Sono tredici i partiti che hanno presentato in Sardegna le liste per le Politiche 2018. Valgono di fatto otto coalizioni, visto come sono scandite le alleanze. Lo schieramento più numeroso è quello del centrodestra che mette insieme Forza Italia, Fratelli d’Italia, Lega-Psd’Az e Noi con l’Italia. Segue il centrosinistra guidato dal Pd e con due liste collegate: +Europa-Centro democratico e Civica popolare Lorenzin. Ma ci dovrebbe essere anche la quarta gamba, cioè Insieme, il cartello elettorale formato da socialisti, verdi e altri civici. Tutti gli altri corrono da soli e valgono come coalizioni a se stanti. Sono, in ordine alfabetico: CasaPound, Liberi e uguali, Movimento Cinque Stelle, Potere al popolo, Popolo della famiglia e Progetto AutodetermiNatzione. Al pari di Insieme, perché frutto di candidature dell’ultima ora, fuori dal conteggio restano anche ‘Partito del valore umano’, la ‘Lista del popolo’ e il ‘Partito comunista’, la cui ammissibilità (o meno) al voto del 4 marzo sarà adesso valutata dall’Ufficio elettorale della Corte d’appello di Cagliari. Che, tuttavia, deve ancora esprimersi in via definitiva anche sulle altre liste tredici liste.

Nella photogallery in coda all’articolo, ci sono tutti gli aspiranti parlamentari in corsa in Sardegna (mancano solo i pochi nomi allegati alle liste dell’ultima ora).

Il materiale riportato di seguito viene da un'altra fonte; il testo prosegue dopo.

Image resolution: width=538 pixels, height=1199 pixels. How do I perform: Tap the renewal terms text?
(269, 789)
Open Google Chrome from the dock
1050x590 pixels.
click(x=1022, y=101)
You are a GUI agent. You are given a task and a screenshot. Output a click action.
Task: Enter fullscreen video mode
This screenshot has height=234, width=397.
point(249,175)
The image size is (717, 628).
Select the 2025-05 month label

Nella gran parte dei partiti, ci sono candidature che si ripetono. Nulla di irregolare però: il Rosatellum bis, la legge elettorale con la quale si va a votare il 4 marzo, prevede che si possa correre in più collegi plurinominali, sino a un massimo di cinque. In aggiunta ci si può eventualmente presentare anche in una circoscrizione uninominale.

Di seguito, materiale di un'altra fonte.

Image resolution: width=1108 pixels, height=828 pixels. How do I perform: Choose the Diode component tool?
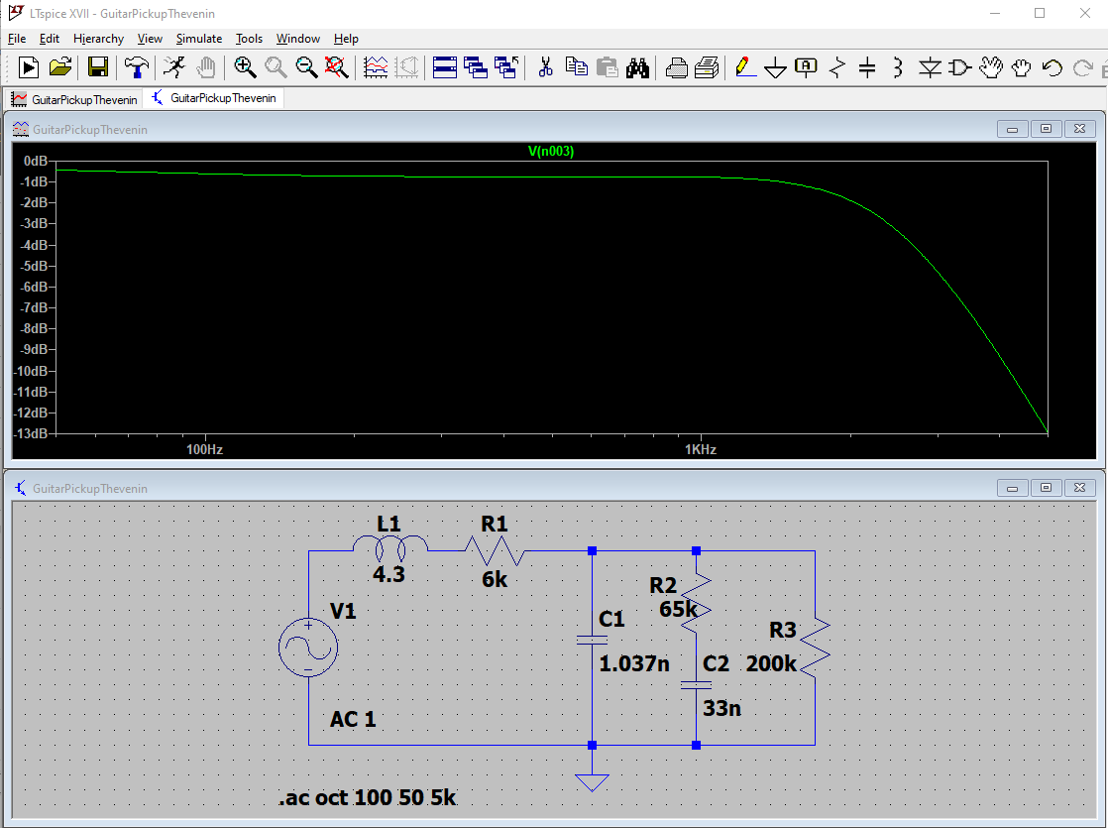pyautogui.click(x=930, y=67)
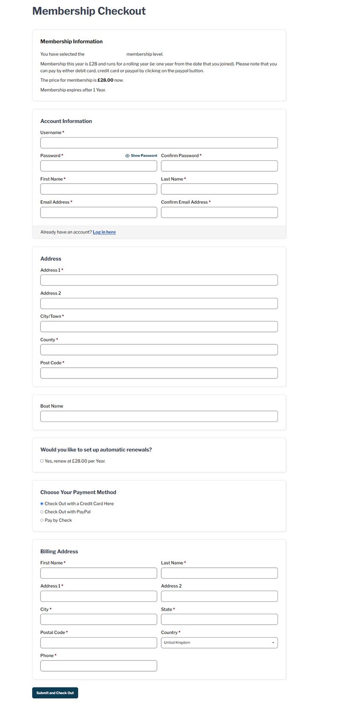This screenshot has width=341, height=713.
Task: Open the Country dropdown
Action: coord(219,643)
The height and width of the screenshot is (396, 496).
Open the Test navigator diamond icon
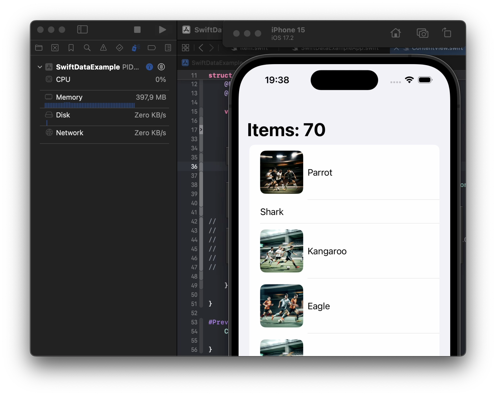pos(120,48)
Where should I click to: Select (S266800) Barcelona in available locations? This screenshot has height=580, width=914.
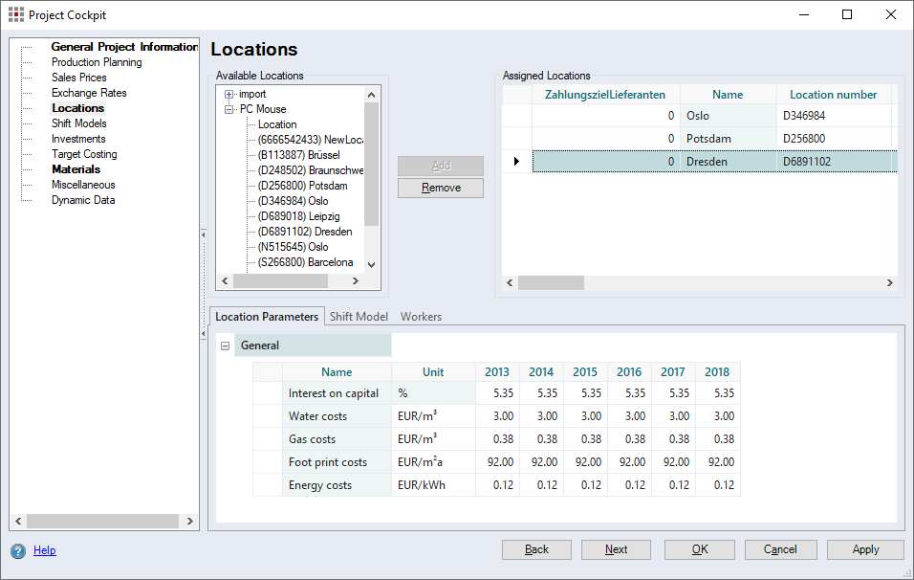point(305,262)

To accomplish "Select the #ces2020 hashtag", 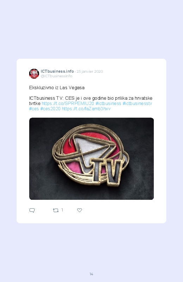I will [50, 109].
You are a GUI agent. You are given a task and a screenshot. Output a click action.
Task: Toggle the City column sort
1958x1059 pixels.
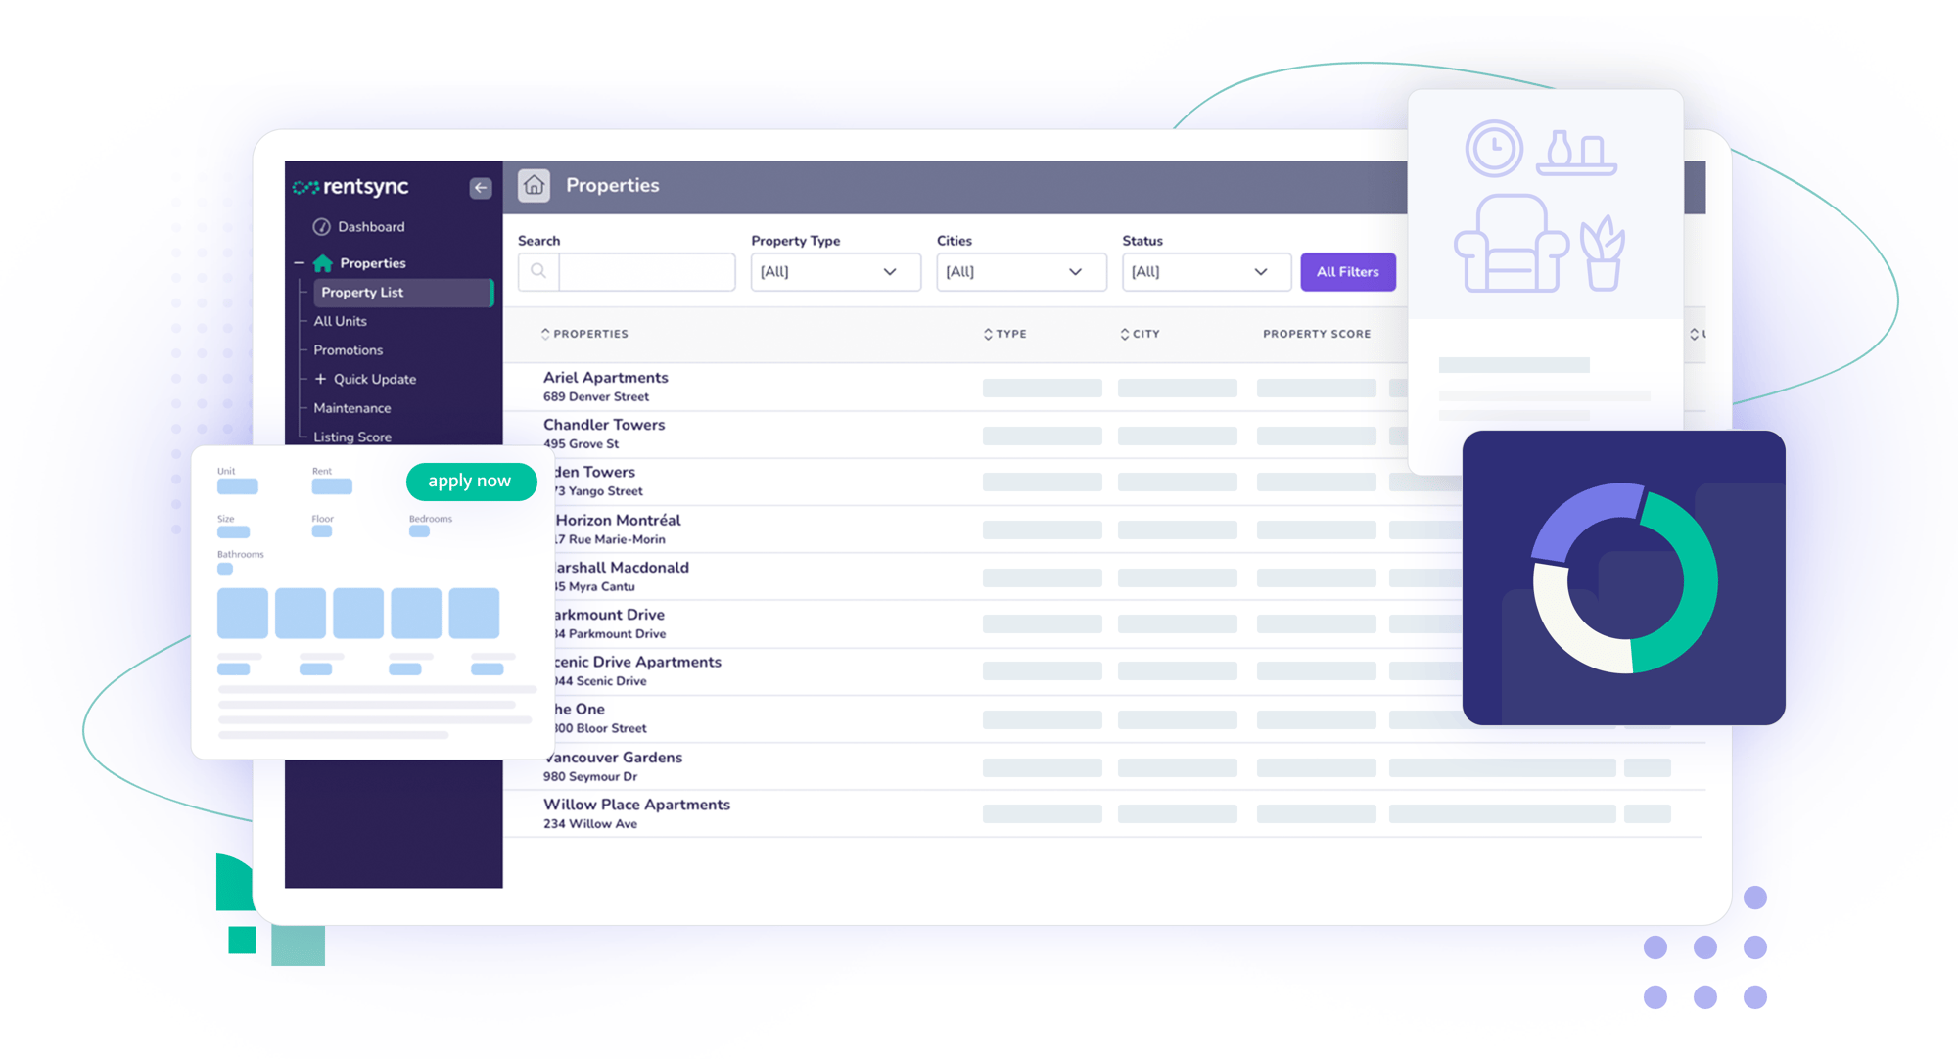tap(1137, 331)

La differenza tra gli uni e le altre è che nelle uninominali c’è un solo candidato per coalizione; nei plurinominali (detti anche proporzionali) ciascuna forza politica presenta invece proprie liste. La Sardegna è stata divisa in nove collegi uninominali e tre plurinominali. I primi, a loro volta, sono sei per la Camera (Cagliari, Nuoro, Sulcis, Sassari, Gallura e Oristano) e tre per il Senato (Sud, Centro e Nord); i plurinominali sono Centro-Sud e Centro-Nord su Montecitorio e collegio unico regionale su Palazzo Madama.

Nella definizione delle liste i partiti hanno dovuto rispettare il principio della rappresentanza di genere che era di un rapporto di 60 a 40 nelle circoscrizioni uninominali (su scala nazionale e per schieramento), mentre sui proporzionali c’era l’obbligo dell’alternanza tra uomo e donna nelle liste.

Ai fini dell’attribuzione dei seggi, il concetto di coalizione è fondamentale perché si viene eletti in Parlamento solo se lo schieramento di appartenenza supera il 10 per cento su base nazionale e almeno una lista raccoglie oltre il tre per cento. Questa soglia di sbarramento vale pure per i partiti alleati: anche se si appartiene a una coalizione vincente, per piazzare un parlamentare ogni singola forza politica deve superare il tre per cento, sempre su scala nazionale.

C’è infine un ultimo aspetto squisitamente tecnico: l’attribuzione dei seggi alla Camera avviene secondo una ripartizione nazionale, mentre al Senato il consenso si misura coi voti regionali. Ma anche in quest’ultimo caso sono fatte salve le soglie di sbarramento. Per questa ragione, stando ai sondaggi, solo il centrodestra guidato da Forza Italia, il centrosinistra capeggiato dal Pd, il Movimento Cinque Stelle e Liberi e uguali hanno la possibilità di rientrare nella ripartizione dei seggi. E sempre per questo motivo tutti gli altri partiti non vengono mai considerati nelle rilevazioni demoscopiche: risultano essere fuori dalle soglie di sbarramento che dà loro diritto a eleggere propri rappresentanti in Parlamento.